RFC 4593 was released in 2006 and is titled Generic Threats to Routing Protocols. In this RFC, several threats to routing protocols are identified. This RFC focused on commonly used network protocols, including OSPF, IS-IS, RIP, and BGP.
To fully understand the threat consequences to routing protocols, it’s useful to consider what routing protocols do.
- Provide a transport subsystem — Routing protocols provide a means for a router to send messages to its neighbors.
- Maintain the state of neighbors — Routing protocols provide a method to understand the current status of a router’s neighbors
- Maintain a database — By exchanging messages, routing protocols construct and maintain a database that describes the network topologies and which destinations are reachable. Different protocols collect different levels of detail.

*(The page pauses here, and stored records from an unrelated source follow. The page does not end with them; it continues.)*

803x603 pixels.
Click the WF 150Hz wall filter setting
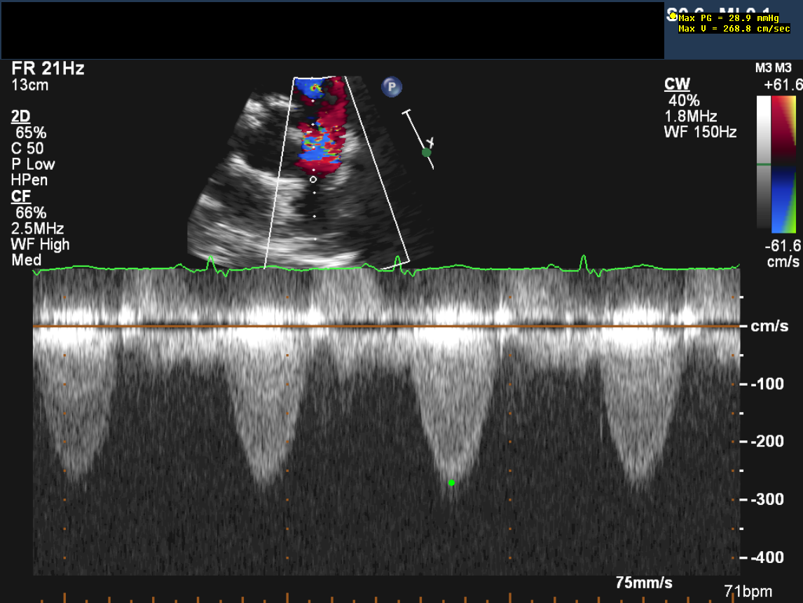[x=701, y=131]
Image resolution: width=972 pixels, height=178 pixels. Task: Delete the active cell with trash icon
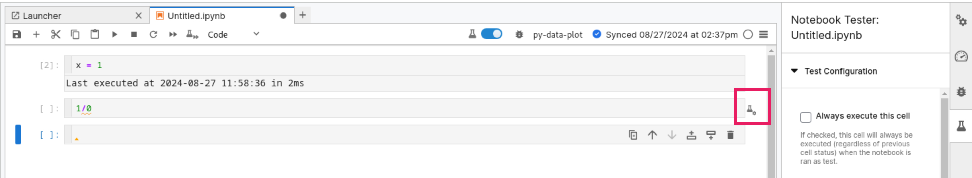click(730, 135)
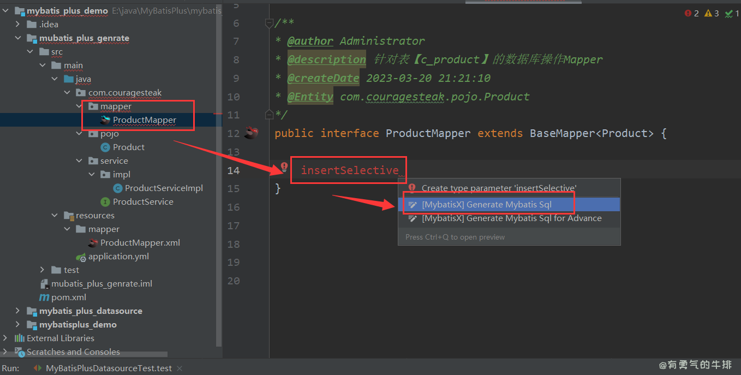
Task: Close the MyBatisPlusDatasourceTest.test run tab
Action: pos(179,368)

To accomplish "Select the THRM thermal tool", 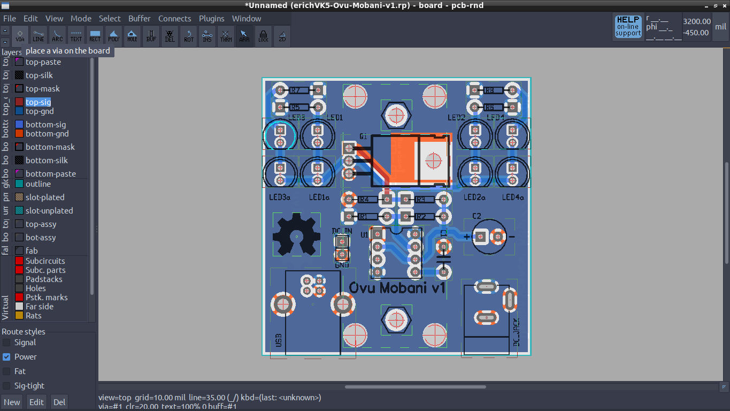I will [226, 35].
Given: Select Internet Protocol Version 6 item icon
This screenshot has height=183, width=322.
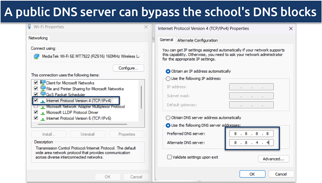Looking at the screenshot, I should 43,118.
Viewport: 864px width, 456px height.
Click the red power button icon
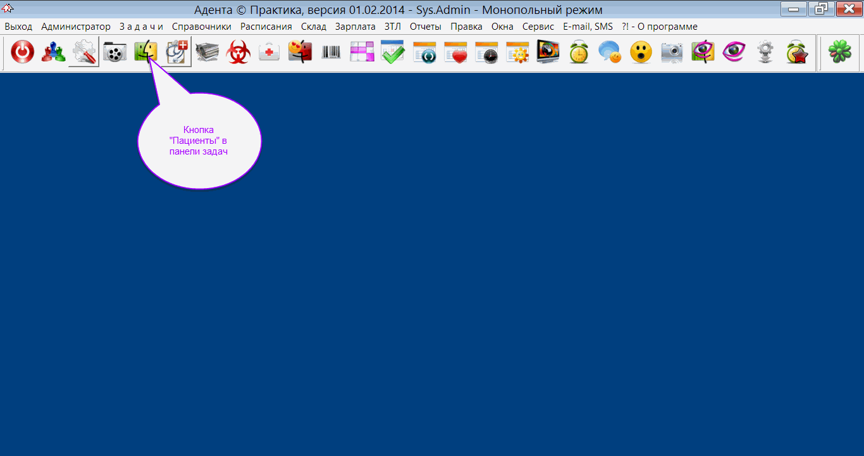tap(22, 53)
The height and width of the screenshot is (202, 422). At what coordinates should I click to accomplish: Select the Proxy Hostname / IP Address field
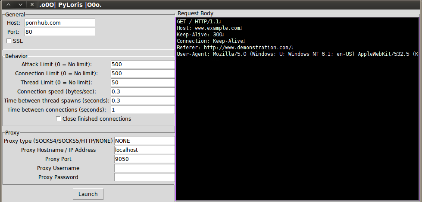144,150
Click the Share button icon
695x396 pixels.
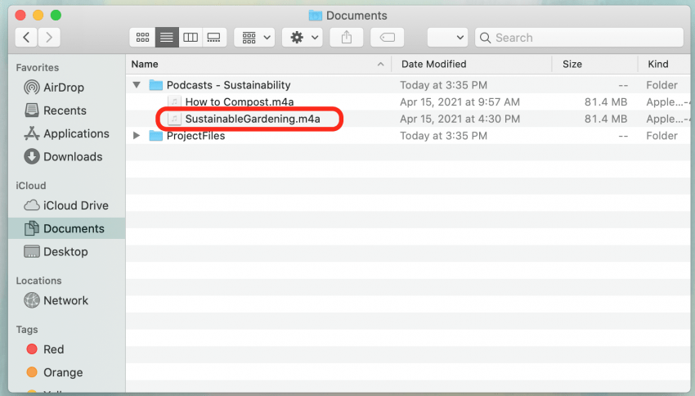[x=347, y=38]
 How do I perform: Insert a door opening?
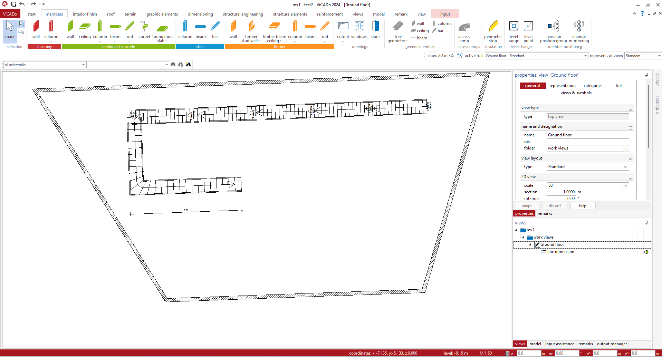375,30
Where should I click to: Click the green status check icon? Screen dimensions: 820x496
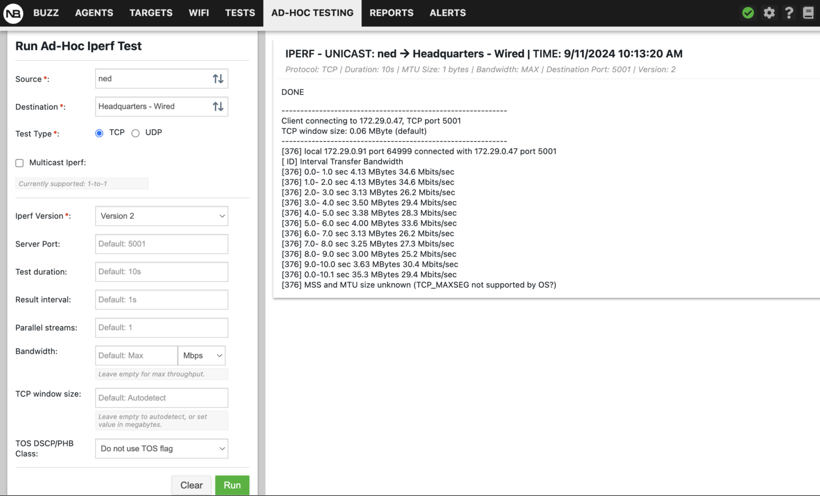coord(748,12)
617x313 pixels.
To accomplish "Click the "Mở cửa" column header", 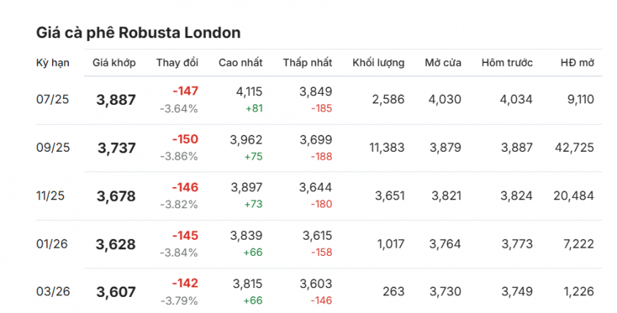I will pos(443,62).
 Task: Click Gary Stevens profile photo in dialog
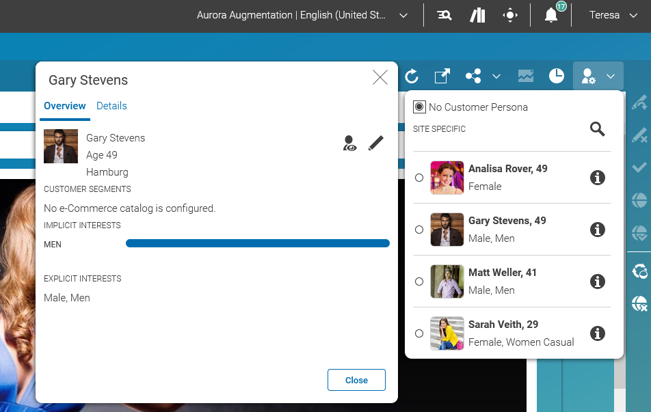tap(61, 146)
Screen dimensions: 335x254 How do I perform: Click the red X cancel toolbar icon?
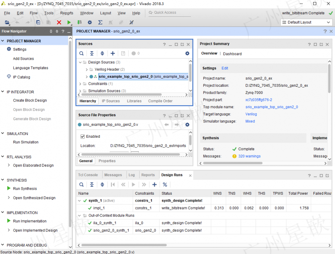59,22
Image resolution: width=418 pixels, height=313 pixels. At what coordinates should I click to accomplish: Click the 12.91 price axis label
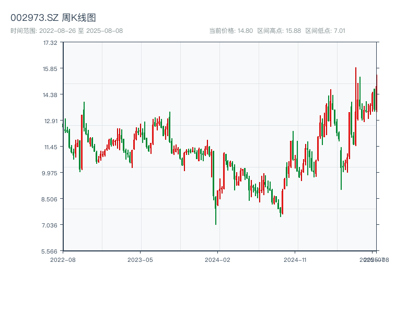pos(51,121)
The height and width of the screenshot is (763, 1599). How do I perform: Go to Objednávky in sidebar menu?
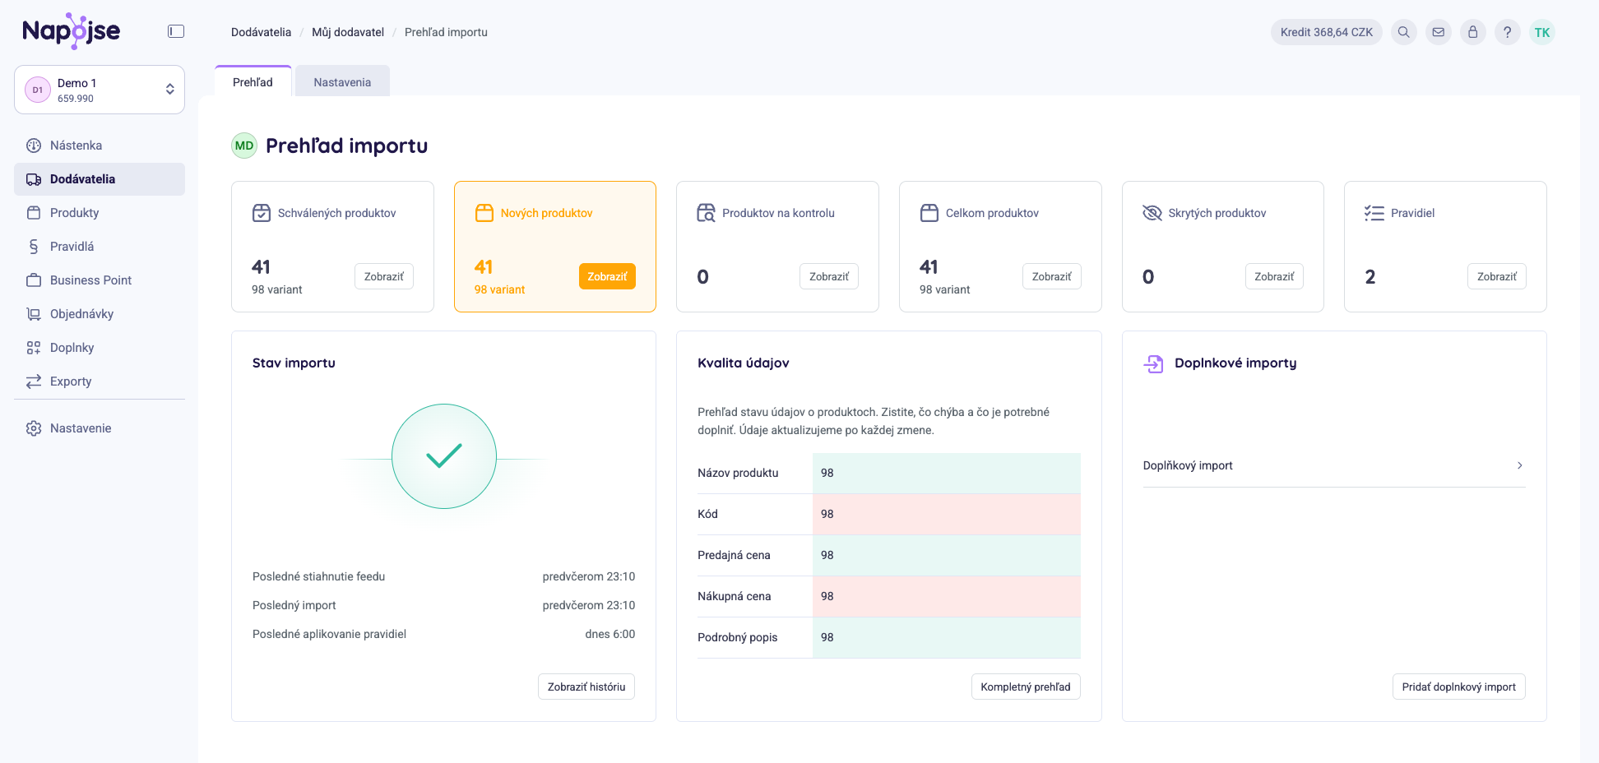click(81, 314)
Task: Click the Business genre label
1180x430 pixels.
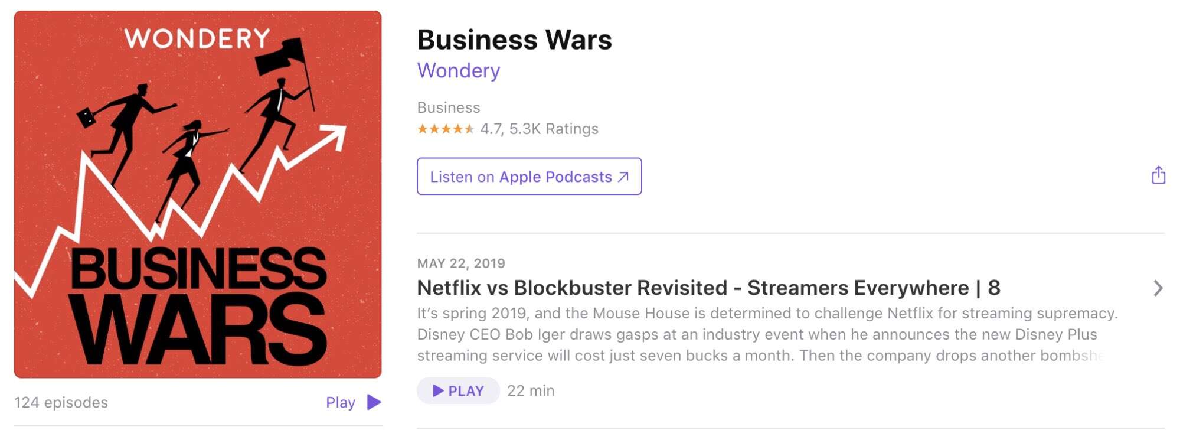Action: (448, 107)
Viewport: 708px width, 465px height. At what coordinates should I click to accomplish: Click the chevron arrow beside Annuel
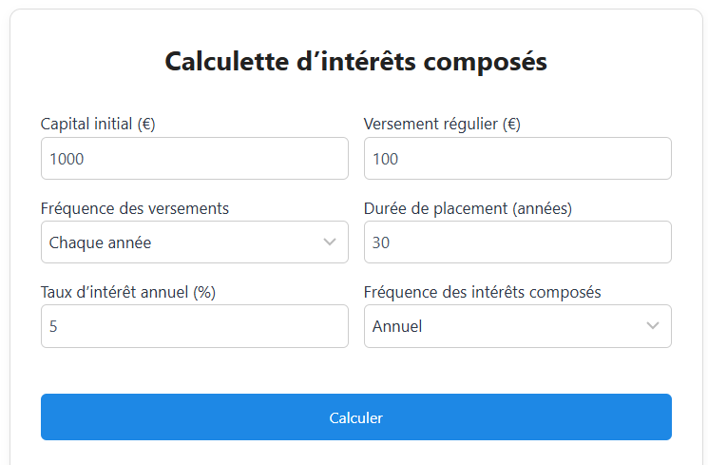pos(653,326)
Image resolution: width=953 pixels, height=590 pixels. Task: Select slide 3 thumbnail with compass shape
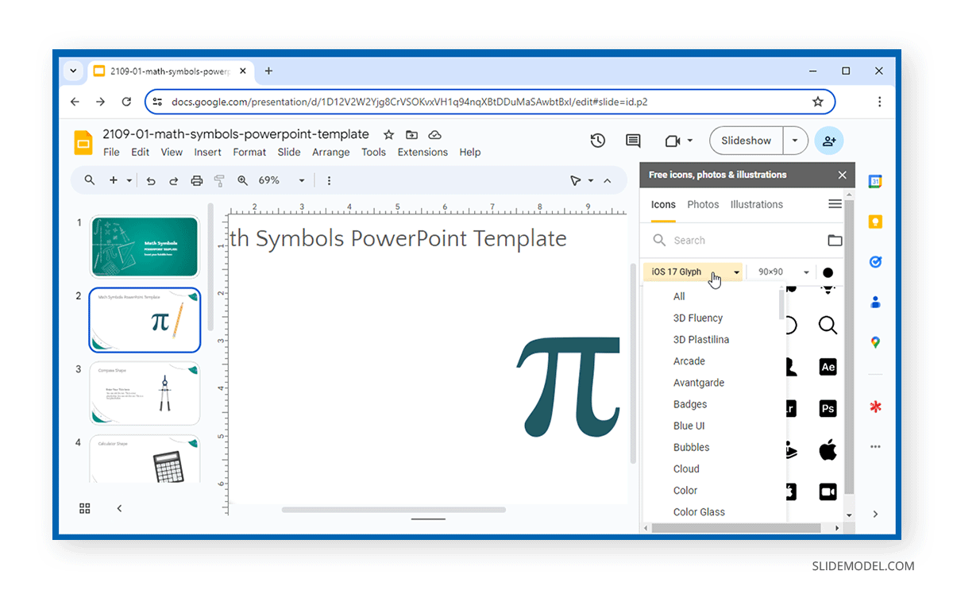pyautogui.click(x=144, y=393)
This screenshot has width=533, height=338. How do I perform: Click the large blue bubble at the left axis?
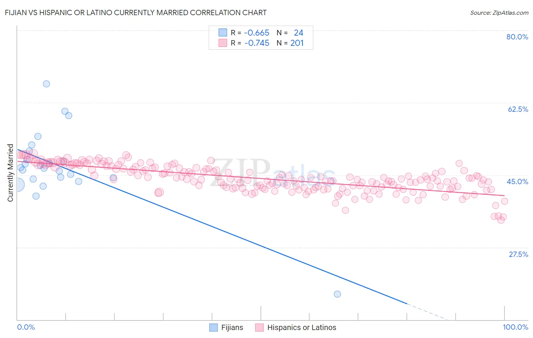[x=17, y=185]
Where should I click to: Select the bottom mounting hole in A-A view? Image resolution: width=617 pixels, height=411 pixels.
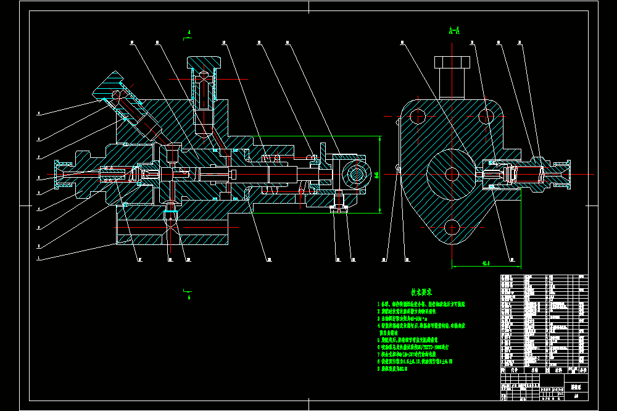[452, 228]
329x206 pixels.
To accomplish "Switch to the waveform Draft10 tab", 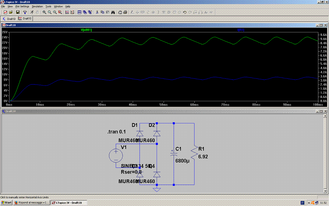I will [25, 19].
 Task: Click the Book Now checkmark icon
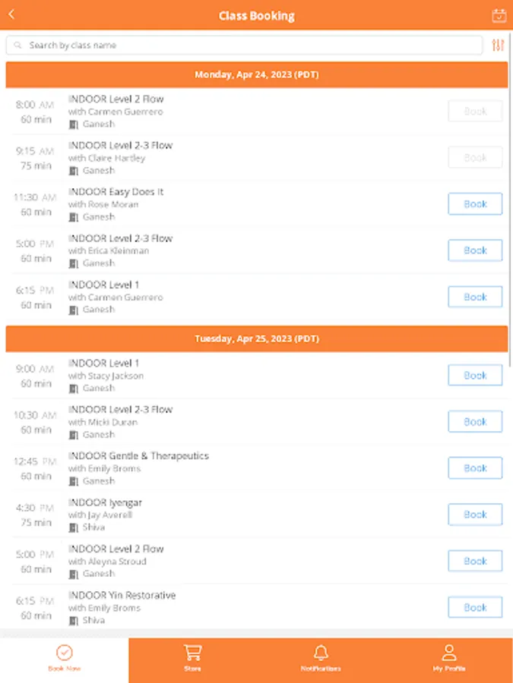(65, 653)
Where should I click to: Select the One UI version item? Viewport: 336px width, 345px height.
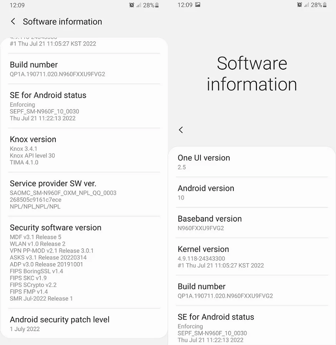tap(252, 162)
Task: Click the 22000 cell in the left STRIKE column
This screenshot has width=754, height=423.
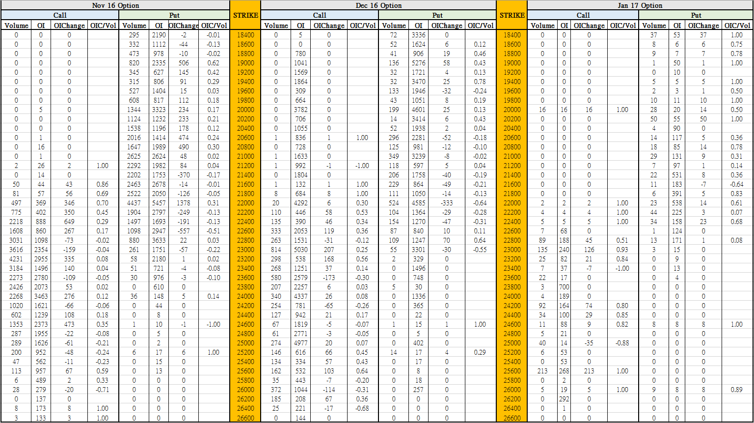Action: click(x=245, y=203)
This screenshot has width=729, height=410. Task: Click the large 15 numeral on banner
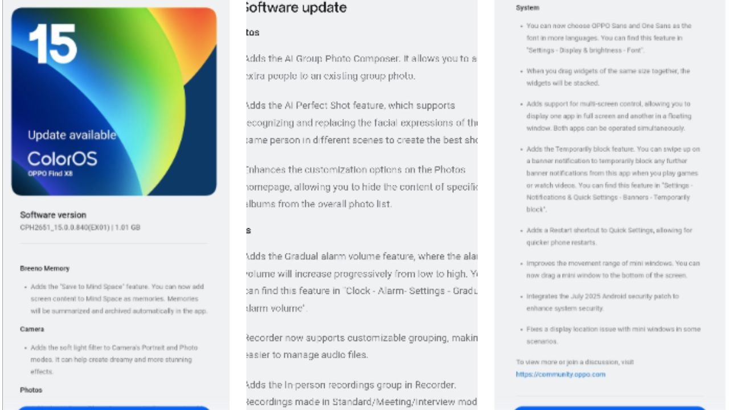point(52,43)
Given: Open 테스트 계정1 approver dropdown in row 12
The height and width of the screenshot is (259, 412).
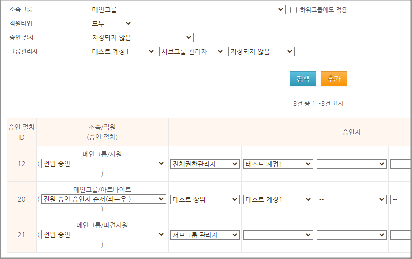Looking at the screenshot, I should [278, 164].
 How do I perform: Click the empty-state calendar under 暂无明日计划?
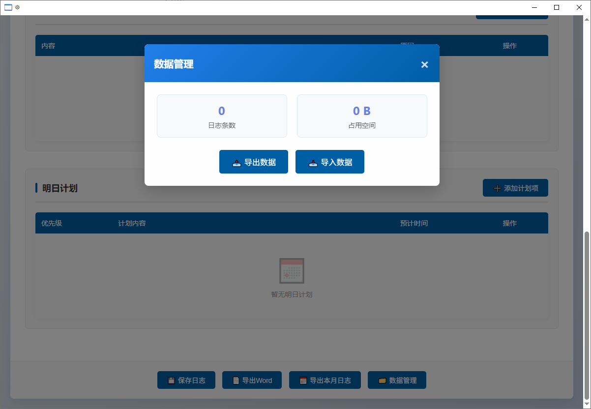292,270
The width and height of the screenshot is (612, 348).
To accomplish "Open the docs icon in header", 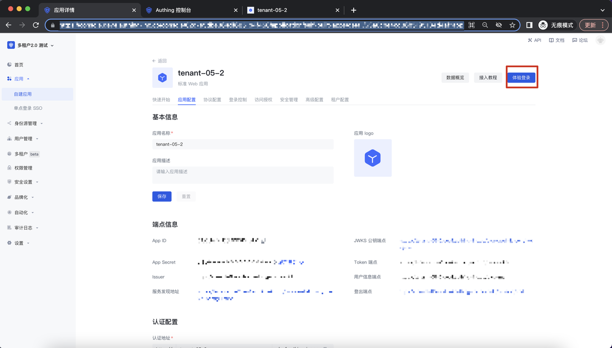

As defined in RFC 4593, a threat consequence is the result of some aspect of the normal behavior of a routing protocol being violated. Multiple threat consequences can occur due to a single security violation. The threat consequences are:
- Disclosure — An unauthorized person is able to access routing information.
- Deception — A forged routing message is sent to a legitimate router.
- Disruption — A router’s normal operation is stopped or impaired.
- Usurpation — An attacker takes over control of the services and functions provided by a router.
The damage that can occur from these types of attacks is significant, including:
- Network congestion — Available capacity of the network is over-utilized.
- Blackhole — A router is instructed to drop some or all of the packets it receives.
- Looping — Data circles through the network, but never reaches it’s destination. This will ultimately result in network congestion. This could also include traffic routed to a specific host that’s forward along a path so that it circles the network, but is never delivered.
- Partition — Boundaries between parts of the network are abolished, but the routers are unaware of this.
- Churn — Forwarding changes result in variances in data delivery across the network.
- Instability — The routing protocol effectively stops working.
- Overcontrol — The routing protocols floods the network with control messages.
- Clog — A specific resource, such as memory or CPU, on a router is overwhelmed by message traffic.
- Starvation — Traffic destined for one location on the network is routed so that it can’t be delivered.
- Eavesdrop — Network traffic is routed so that the attacker can access the information.
- Cut — A portion of the network is fooled into believing it doesn’t have a path when it in fact does.
- Delay — Network traffic is routed through inferior paths, causing it to take longer to reach its destination.
Each of these potential forms of damage can result in significant disruption to an organization along with dramatic business impact. For example, imagine the effect of network congestion upon an organization that relies upon high-speed transmissions that communicate information about specific business activities.
The consequence of these threat consequences and RFC 4593 is clearly stated. These routing protocols (OSPF, IS-IS, RIP, and BGP), although widely in use, are highly vulnerable and open to numerous forms of malicious attacks. RFC 4593 raises awareness of these security threats.